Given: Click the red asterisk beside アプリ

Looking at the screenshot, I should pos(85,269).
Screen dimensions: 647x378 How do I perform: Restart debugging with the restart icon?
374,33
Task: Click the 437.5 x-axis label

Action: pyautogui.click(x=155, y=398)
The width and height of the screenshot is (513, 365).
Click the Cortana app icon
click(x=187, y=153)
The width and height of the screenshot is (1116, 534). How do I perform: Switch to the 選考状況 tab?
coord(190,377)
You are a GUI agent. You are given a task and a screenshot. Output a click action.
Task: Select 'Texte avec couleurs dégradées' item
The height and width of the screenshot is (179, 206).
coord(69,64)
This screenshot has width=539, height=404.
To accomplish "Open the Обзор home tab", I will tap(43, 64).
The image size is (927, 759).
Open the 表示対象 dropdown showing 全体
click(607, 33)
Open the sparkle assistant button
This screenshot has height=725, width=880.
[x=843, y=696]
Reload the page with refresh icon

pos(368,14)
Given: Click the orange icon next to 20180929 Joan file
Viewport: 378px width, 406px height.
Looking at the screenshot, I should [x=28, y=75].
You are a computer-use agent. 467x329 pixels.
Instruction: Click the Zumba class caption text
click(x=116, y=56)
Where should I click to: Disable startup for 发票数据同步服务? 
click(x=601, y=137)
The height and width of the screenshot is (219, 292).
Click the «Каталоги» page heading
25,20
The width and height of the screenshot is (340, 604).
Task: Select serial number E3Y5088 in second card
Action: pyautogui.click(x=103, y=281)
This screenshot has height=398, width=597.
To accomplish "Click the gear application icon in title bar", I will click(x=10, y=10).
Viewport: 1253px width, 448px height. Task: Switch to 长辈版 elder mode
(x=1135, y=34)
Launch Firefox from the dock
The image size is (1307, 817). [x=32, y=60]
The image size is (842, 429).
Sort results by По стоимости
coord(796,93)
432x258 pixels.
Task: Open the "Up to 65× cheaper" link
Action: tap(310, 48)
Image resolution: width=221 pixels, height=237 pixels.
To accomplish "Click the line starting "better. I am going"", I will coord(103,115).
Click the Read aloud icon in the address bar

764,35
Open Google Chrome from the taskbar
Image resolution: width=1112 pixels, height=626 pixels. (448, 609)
══════
**Problem to work on**
Copy out every line in the records where the word "will" is found.

**Exercise answer**
To accomplish "Open the Обзор home tab", I will tap(43, 64).
To accomplish "Click the gear application icon in title bar", I will click(x=10, y=10).
To accomplish "Click the line starting "better. I am going"", I will coord(103,115).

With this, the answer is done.